## CONSEGNA
Prosegui il brano sull'iniziativa della Sonke Gender Justice Network, riprendendo subito dopo l'ultima frase riportata.

## BRANO
=-=-=-=-=

L’iniziativa della Sonke Gender Justice Network ha mostrato i progressi raggiunti in una comunità agricola rurale nella provincia settentrionale di Limpopo.

“Adesso (i lavoratori agricoli uomini) aiutano a lavare i piatti. Puliscono la casa – e sempre più uomini vogliono unirsi al gruppo. Così, le donne di quella comunità ci hanno chiamati per sapere che cosa avevamo fatto ai loro uomini”, ha raccontato Khumalo ridendo.

La rete sta anche cercando di coinvolgere nel suo lavoro i capi tradizionali, invocando il principio di “ubuntu” – un termine usato in alcune lingue sudafricane che può essere liberamente tradotto come “umanità”. Più ampiamente, si riferisce a una credenza tradizionale secondo cui l’umanità di una persona dipende dalla misura in cui viene riconosciuta l’umanità degli altri.

Ma l’Ong ha constatato che per riuscire ad avvicinare i leader serve molto tatto.

“Non si può cominciare (ad avvicinarli) criticando il loro stile di vita in quanto arretrato. Chiuderebbero subito ogni contatto, rifiutando di parlarti. È più sicuro per esempio rivolgersi ai più anziani parlandogli dei problemi delle donne che sono state cacciate dal loro nucleo familiare. Cacciare le donne va contro lo spirito dell’ubuntu”, ha osservato Khumalo.

=-=-=-=-=

## INFORMAZIONI
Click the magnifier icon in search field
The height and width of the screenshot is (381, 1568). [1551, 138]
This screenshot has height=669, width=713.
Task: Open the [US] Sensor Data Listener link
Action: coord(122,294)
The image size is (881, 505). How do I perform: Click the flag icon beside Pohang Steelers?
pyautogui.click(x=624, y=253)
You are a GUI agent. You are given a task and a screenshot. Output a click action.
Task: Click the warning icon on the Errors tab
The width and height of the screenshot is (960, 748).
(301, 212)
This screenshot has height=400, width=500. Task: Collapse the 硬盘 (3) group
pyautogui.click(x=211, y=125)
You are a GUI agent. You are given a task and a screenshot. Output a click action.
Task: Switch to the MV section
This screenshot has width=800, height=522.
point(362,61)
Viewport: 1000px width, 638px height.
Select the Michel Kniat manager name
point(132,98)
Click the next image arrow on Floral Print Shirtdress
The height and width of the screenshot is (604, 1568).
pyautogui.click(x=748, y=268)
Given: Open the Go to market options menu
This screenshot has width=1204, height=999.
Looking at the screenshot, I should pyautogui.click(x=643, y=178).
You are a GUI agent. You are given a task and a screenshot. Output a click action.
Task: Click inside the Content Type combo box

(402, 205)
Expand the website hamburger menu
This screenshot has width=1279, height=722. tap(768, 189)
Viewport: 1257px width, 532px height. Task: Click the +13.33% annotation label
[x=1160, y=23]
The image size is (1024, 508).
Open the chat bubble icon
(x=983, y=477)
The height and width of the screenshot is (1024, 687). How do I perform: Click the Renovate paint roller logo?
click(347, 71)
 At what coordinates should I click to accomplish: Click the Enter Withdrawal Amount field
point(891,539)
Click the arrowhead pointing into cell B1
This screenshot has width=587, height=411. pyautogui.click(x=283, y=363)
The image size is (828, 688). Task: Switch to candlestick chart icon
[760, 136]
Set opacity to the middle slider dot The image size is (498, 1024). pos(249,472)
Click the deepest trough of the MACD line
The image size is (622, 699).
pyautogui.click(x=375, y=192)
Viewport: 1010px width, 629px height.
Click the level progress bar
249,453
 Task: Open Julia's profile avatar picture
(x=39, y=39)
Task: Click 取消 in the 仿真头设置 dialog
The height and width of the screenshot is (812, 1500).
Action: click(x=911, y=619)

=-=-=-=-=

## SVOLGIMENTO
Il tema della Giornata mondiale della popolazione di quest’anno riecheggia quello del rapporto Unfpa 2005 sullo stato della popolazione mondiale: “La promessa dell’uguaglianza: parità di genere, salute riproduttiva e Obiettivi di sviluppo del millennio (MDG)”.

“Collaborare con gli uomini è una strategia importante per fare progressi nei diritti della salute riproduttiva, che sono strettamente collegati agli MDG”, si legge nel documento.

“Spesso sono i mariti a prendere le decisioni sull’organizzazione familiare, sulle attività economiche delle mogli o su come utilizzare le risorse familiari, come le spese mediche e scolastiche. Queste decisioni influiscono sul benessere e sulle prospettive dell’intera famiglia”, si aggiunge.

“Le cure e il sostegno di un marito informato migliorano anche gli esiti della gravidanza e del parto, e possono fare la differenza tra la vita e la morte nei casi di complicanze, quando le donne hanno bisogno di cure mediche immediate”.

Secondo il Rapporto sullo sviluppo umano 2006 prodotto dal Programma Onu per lo sviluppo (Undp), l’84 per cento dei parti in Sud Africa avviene in presenza di operatori sanitari preparati – il personale in grado di evitare che le complicanze portino alla morte materna.

Questo dato sale al 98 per cento nel caso dei parti del 20 per cento più ricco della popolazione – e precipita al 68 per cento nel quinto più povero della società.

Il fatto che molte donne partoriscano in condizioni a rischio si riflette nelle percentuali della mortalità materna. Il Rapporto sullo sviluppo umano osserva che ogni anno si registrano 150 morti materne ogni 100.000 nati vivi in Sud Africa – rispetto alle 6 della Norvegia, il paese in cima alla lista nell’Indice di sviluppo umano (HDI).

L’HDI classifica i paesi di tutto il mondo secondo il modo in cui riescono ad offrire ai loro cittadini una vita lunga e sana; conoscenza, e standard di vita dignitosi.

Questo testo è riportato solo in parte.